DIRECTIVE: Copy out every line of the data below word for word.

[A run of records]
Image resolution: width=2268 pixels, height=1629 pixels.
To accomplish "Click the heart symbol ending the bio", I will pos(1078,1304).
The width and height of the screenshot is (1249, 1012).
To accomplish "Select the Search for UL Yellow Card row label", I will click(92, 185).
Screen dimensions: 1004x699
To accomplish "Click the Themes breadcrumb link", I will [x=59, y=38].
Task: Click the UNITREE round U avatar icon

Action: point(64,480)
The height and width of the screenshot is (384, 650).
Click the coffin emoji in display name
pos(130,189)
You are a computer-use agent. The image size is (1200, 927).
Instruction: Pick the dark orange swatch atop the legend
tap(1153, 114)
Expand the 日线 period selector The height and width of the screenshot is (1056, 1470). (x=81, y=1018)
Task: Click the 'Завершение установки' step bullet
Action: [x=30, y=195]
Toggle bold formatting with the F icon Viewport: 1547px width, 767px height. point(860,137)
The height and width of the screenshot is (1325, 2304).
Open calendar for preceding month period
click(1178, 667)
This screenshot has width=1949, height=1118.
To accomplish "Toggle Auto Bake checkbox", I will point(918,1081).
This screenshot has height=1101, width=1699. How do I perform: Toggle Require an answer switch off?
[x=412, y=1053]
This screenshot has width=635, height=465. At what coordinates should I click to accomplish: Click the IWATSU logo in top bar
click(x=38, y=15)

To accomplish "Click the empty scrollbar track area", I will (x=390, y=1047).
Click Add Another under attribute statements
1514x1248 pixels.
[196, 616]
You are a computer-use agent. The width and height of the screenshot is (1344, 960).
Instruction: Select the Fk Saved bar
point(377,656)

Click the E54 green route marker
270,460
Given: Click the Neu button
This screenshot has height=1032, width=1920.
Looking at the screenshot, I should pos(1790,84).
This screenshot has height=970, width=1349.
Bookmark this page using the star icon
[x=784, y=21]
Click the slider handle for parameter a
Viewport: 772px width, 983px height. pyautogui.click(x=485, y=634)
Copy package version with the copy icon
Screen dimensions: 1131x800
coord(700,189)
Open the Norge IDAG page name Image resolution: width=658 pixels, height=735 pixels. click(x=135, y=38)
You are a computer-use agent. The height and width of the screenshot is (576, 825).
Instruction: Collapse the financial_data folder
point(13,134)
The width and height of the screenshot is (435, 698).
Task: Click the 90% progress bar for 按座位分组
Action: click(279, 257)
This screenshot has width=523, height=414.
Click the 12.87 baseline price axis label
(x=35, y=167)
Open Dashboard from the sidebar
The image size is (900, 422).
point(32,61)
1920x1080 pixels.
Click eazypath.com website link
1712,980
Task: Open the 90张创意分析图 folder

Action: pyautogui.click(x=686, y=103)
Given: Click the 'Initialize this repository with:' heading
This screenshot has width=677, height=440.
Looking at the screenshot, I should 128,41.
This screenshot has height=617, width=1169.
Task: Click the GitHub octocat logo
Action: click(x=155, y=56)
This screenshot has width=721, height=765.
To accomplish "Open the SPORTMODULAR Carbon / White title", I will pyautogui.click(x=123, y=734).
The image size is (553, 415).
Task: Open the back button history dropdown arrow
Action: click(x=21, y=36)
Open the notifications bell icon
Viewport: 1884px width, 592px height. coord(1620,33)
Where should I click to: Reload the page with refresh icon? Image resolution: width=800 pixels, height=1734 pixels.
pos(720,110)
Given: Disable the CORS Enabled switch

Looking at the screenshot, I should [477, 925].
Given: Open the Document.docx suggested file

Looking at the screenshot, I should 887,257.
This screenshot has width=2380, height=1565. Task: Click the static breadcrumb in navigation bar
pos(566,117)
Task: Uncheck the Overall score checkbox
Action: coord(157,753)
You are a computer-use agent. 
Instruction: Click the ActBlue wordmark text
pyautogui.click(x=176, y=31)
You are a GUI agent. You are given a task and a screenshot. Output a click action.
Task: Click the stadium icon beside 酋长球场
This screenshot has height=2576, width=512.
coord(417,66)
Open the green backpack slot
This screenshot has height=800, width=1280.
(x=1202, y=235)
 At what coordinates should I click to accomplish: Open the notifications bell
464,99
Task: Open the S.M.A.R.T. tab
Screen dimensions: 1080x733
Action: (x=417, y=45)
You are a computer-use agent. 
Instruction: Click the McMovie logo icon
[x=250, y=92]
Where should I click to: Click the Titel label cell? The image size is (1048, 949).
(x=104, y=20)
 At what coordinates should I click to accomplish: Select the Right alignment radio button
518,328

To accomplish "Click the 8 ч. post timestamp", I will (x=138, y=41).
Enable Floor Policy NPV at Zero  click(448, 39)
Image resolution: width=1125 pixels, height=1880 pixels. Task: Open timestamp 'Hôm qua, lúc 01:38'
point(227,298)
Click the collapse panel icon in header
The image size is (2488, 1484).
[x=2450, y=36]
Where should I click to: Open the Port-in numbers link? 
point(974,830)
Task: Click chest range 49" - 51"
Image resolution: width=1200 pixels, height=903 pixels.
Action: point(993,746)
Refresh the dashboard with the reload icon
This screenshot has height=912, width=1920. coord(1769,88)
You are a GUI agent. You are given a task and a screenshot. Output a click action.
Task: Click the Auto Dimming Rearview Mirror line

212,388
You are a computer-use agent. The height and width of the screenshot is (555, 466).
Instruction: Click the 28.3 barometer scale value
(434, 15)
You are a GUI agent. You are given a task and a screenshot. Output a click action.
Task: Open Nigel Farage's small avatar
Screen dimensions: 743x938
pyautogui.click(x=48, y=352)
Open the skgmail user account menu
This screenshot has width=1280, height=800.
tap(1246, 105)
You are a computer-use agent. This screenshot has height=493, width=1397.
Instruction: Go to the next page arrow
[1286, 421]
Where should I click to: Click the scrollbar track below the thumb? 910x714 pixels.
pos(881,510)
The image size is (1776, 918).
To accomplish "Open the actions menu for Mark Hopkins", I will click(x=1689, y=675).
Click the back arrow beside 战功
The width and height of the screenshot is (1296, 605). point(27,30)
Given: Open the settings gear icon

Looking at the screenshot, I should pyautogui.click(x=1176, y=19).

COMPLETE OUTPUT:
Image resolution: width=2268 pixels, height=1629 pixels.
To accomplish "Click the heart symbol ending the bio", I will pos(1078,1304).
The width and height of the screenshot is (1249, 1012).
To accomplish "Select the Search for UL Yellow Card row label", I will click(92, 185).
Screen dimensions: 1004x699
To accomplish "Click the Themes breadcrumb link", I will [x=59, y=38].
Task: Click the UNITREE round U avatar icon

Action: point(64,480)
The height and width of the screenshot is (384, 650).
Click the coffin emoji in display name
pos(130,189)
You are a computer-use agent. The image size is (1200, 927).
Instruction: Pick the dark orange swatch atop the legend
tap(1153, 114)
Expand the 日线 period selector The height and width of the screenshot is (1056, 1470). (x=81, y=1018)
Task: Click the 'Завершение установки' step bullet
Action: [x=30, y=195]
Toggle bold formatting with the F icon Viewport: 1547px width, 767px height. point(860,137)
The height and width of the screenshot is (1325, 2304).
Open calendar for preceding month period
click(1178, 667)
This screenshot has width=1949, height=1118.
To accomplish "Toggle Auto Bake checkbox", I will point(918,1081).
This screenshot has height=1101, width=1699. How do I perform: Toggle Require an answer switch off?
[x=412, y=1053]
This screenshot has width=635, height=465. At what coordinates should I click to accomplish: Click the IWATSU logo in top bar
click(x=38, y=15)

To accomplish "Click the empty scrollbar track area", I will (x=390, y=1047).
Click Add Another under attribute statements
1514x1248 pixels.
[196, 616]
You are a computer-use agent. The width and height of the screenshot is (1344, 960).
Instruction: Select the Fk Saved bar
point(377,656)

Click the E54 green route marker
270,460
Given: Click the Neu button
This screenshot has height=1032, width=1920.
Looking at the screenshot, I should pos(1790,84).
This screenshot has height=970, width=1349.
Bookmark this page using the star icon
[x=784, y=21]
Click the slider handle for parameter a
Viewport: 772px width, 983px height. pyautogui.click(x=485, y=634)
Copy package version with the copy icon
Screen dimensions: 1131x800
coord(700,189)
Open the Norge IDAG page name Image resolution: width=658 pixels, height=735 pixels. click(x=135, y=38)
You are a computer-use agent. The height and width of the screenshot is (576, 825).
Instruction: Collapse the financial_data folder
point(13,134)
The width and height of the screenshot is (435, 698).
Task: Click the 90% progress bar for 按座位分组
Action: click(279, 257)
This screenshot has width=523, height=414.
Click the 12.87 baseline price axis label
(x=35, y=167)
Open Dashboard from the sidebar
The image size is (900, 422).
point(32,61)
1920x1080 pixels.
Click eazypath.com website link
1712,980
Task: Open the 90张创意分析图 folder

Action: pyautogui.click(x=686, y=103)
Given: Click the 'Initialize this repository with:' heading
This screenshot has width=677, height=440.
Looking at the screenshot, I should 128,41.
This screenshot has height=617, width=1169.
Task: Click the GitHub octocat logo
Action: click(x=155, y=56)
This screenshot has width=721, height=765.
To accomplish "Open the SPORTMODULAR Carbon / White title", I will pyautogui.click(x=123, y=734).
The image size is (553, 415).
Task: Open the back button history dropdown arrow
Action: click(x=21, y=36)
Open the notifications bell icon
Viewport: 1884px width, 592px height. coord(1620,33)
Where should I click to: Reload the page with refresh icon? Image resolution: width=800 pixels, height=1734 pixels.
pos(720,110)
Given: Disable the CORS Enabled switch

Looking at the screenshot, I should [477, 925].
Given: Open the Document.docx suggested file

Looking at the screenshot, I should 887,257.
This screenshot has width=2380, height=1565. Task: Click the static breadcrumb in navigation bar
pos(566,117)
Task: Uncheck the Overall score checkbox
Action: coord(157,753)
You are a computer-use agent. 
Instruction: Click the ActBlue wordmark text
pyautogui.click(x=176, y=31)
You are a GUI agent. You are given a task and a screenshot. Output a click action.
Task: Click the stadium icon beside 酋长球场
This screenshot has height=2576, width=512.
coord(417,66)
Open the green backpack slot
This screenshot has height=800, width=1280.
(x=1202, y=235)
 At what coordinates should I click to accomplish: Open the notifications bell
464,99
Task: Open the S.M.A.R.T. tab
Screen dimensions: 1080x733
Action: (x=417, y=45)
You are a computer-use agent. 
Instruction: Click the McMovie logo icon
[x=250, y=92]
Where should I click to: Click the Titel label cell? The image size is (1048, 949).
(x=104, y=20)
 At what coordinates should I click to accomplish: Select the Right alignment radio button
518,328

To accomplish "Click the 8 ч. post timestamp", I will (x=138, y=41).
Enable Floor Policy NPV at Zero  click(448, 39)
Image resolution: width=1125 pixels, height=1880 pixels. Task: Open timestamp 'Hôm qua, lúc 01:38'
point(227,298)
Click the collapse panel icon in header
The image size is (2488, 1484).
[x=2450, y=36]
Where should I click to: Open the Port-in numbers link? 
point(974,830)
Task: Click chest range 49" - 51"
Image resolution: width=1200 pixels, height=903 pixels.
Action: point(993,746)
Refresh the dashboard with the reload icon
This screenshot has height=912, width=1920. coord(1769,88)
You are a GUI agent. You are given a task and a screenshot. Output a click action.
Task: Click the Auto Dimming Rearview Mirror line

212,388
You are a computer-use agent. The height and width of the screenshot is (555, 466).
Instruction: Click the 28.3 barometer scale value
(434, 15)
You are a GUI agent. You are given a task and a screenshot. Output a click action.
Task: Open Nigel Farage's small avatar
Screen dimensions: 743x938
pyautogui.click(x=48, y=352)
Open the skgmail user account menu
This screenshot has width=1280, height=800.
tap(1246, 105)
You are a computer-use agent. This screenshot has height=493, width=1397.
Instruction: Go to the next page arrow
[1286, 421]
Where should I click to: Click the scrollbar track below the thumb? 910x714 pixels.
pos(881,510)
The image size is (1776, 918).
To accomplish "Open the actions menu for Mark Hopkins", I will click(x=1689, y=675).
Click the back arrow beside 战功
The width and height of the screenshot is (1296, 605). point(27,30)
Given: Open the settings gear icon

Looking at the screenshot, I should pyautogui.click(x=1176, y=19).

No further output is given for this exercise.